EXERCISE DIRECTIONS >> Print exactly and only the lines that run from the one containing "You are a computer-use" through the end of the material, please, omitting pictures.

EXTRACTED RECORDS >>
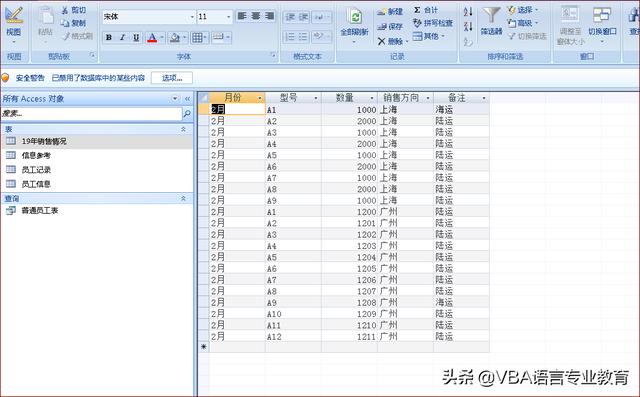Open the font name dropdown
Screen dimensions: 640x397
pos(192,17)
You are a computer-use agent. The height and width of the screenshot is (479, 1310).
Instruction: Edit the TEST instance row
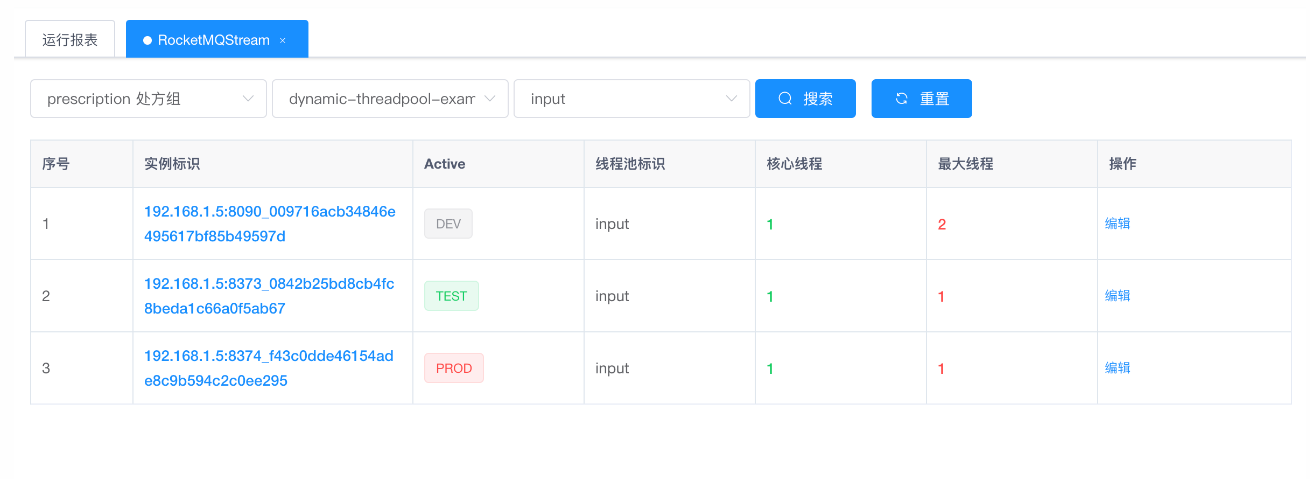(1117, 296)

OUTPUT FOR THIS EXERCISE >>
You are a computer-use agent. The height and width of the screenshot is (479, 1310).
Instruction: Edit the TEST instance row
(1117, 296)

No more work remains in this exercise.